In the B2B space, a lot of activity within large enterprises is driven by customers who issue a request for proposal (RFP) that outlines their biggest challenges, the outcomes they hope to reach and the specific requirements that will be necessary to get there. A great RFP is one of the surest ways to find the right supplier and, eventually, success in a project.

As a creative exercise, take the RFP approach to the sales and marketing relationship in your firm. Though the details vary from one firm to another, the following are some examples that could help sketch out what a healthy marketing and sales team would look like:

Organizational background: How do both departments see themselves today and where would they like to be?

Project goals and target audience: This gets back to the “What’s a customer” question mentioned above. If you have this figured out, the rest will come naturally.

Scope of work and deliverables: Besides the business-specific metrics for sales and marketing, what might be signs the collaboration is going well, and what will it take to get there? For example, should this be a one-off meeting or a more regular get-together.

Timeline: Improved sales and marketing alignment might be the destination, but what’s the journey? Will getting on the same page take weeks, months or a full year?

Budget: Maybe all you need is to buy donuts for the meeting, but in other cases sales and marketing alignment might be accelerated by strategic investments in the right tools. This could include CRM, of course, but also marketing automation, analytics and more.

Find A Way To Keep Connected Before The Meeting Ends

Nobody likes having their e-mail messages ignored. Nobody likes being part of long e-mail chains. Nobody wants to be pestered with phone calls every other hour. Yet part of the value of working more cooperatively involves marketing and sales groups determining the preferred ways to ask questions, get feedback and resolve problems. Don’t wait until everyone goes back to their desks to iron this out. Instead, offer some suggestions and see what resonates.

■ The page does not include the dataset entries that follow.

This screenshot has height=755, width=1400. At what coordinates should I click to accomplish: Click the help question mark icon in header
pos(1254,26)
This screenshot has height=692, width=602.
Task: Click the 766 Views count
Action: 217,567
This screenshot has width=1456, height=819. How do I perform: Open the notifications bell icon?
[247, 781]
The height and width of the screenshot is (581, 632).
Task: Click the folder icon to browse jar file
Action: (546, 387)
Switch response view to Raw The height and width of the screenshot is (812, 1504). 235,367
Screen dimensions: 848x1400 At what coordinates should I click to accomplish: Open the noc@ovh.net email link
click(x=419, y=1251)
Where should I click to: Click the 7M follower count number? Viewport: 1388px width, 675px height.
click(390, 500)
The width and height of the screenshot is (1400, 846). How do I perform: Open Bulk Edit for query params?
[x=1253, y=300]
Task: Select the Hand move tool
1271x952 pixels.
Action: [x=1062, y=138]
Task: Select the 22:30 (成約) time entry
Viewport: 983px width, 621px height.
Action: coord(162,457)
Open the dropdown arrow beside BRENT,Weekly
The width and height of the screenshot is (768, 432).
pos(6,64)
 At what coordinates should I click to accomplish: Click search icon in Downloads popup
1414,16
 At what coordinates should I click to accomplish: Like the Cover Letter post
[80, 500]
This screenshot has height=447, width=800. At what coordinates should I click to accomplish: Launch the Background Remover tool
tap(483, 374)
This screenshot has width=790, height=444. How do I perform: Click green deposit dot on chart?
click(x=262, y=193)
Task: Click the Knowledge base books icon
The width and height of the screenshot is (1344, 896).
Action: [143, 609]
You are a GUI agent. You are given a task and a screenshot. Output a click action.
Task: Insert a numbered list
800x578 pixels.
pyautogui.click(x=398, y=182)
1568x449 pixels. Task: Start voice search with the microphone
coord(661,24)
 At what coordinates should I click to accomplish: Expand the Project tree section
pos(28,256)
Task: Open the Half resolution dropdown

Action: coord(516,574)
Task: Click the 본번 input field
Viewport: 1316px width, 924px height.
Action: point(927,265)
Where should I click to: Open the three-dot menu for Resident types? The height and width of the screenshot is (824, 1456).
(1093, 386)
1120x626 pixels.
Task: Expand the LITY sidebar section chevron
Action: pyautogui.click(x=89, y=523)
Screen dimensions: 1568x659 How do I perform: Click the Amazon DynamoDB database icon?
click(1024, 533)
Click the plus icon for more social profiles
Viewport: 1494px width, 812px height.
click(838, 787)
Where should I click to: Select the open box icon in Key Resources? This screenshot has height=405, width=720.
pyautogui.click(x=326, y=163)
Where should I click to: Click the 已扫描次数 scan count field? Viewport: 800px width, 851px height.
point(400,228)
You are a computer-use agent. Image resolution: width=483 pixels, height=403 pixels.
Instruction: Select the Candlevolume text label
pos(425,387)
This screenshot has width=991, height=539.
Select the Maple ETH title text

  • Should we be social? People may already be using things like Facebook and Twitter in their personal lives, and there are business-ready equivalents that may be easier and more fun to use for virtual conversations between sales and marketing teams.
  • Is there an appetite for an app? Consumers are no longer the only ones using apps to be more productive. Businesses are creating highly sophisticated apps of their own that work internally to manage business processes, and communications can be a strong part of that.
  • Are you ready for your close up? Cloud computing is making it easier than ever before to not only share data but stream communications from one device to another. This includes the use of video as a way to reach out to staff no matter where they are and avoid the occasional problems with tone in e-mail or written communications.

As always, end every meeting with clarity on key action items and who’s responsible. And offer a heartfelt thank you – when sales and marketing teams agree to start the process of meeting they’re one step closer to the kind of alignment that many firms are desperately hoping to see.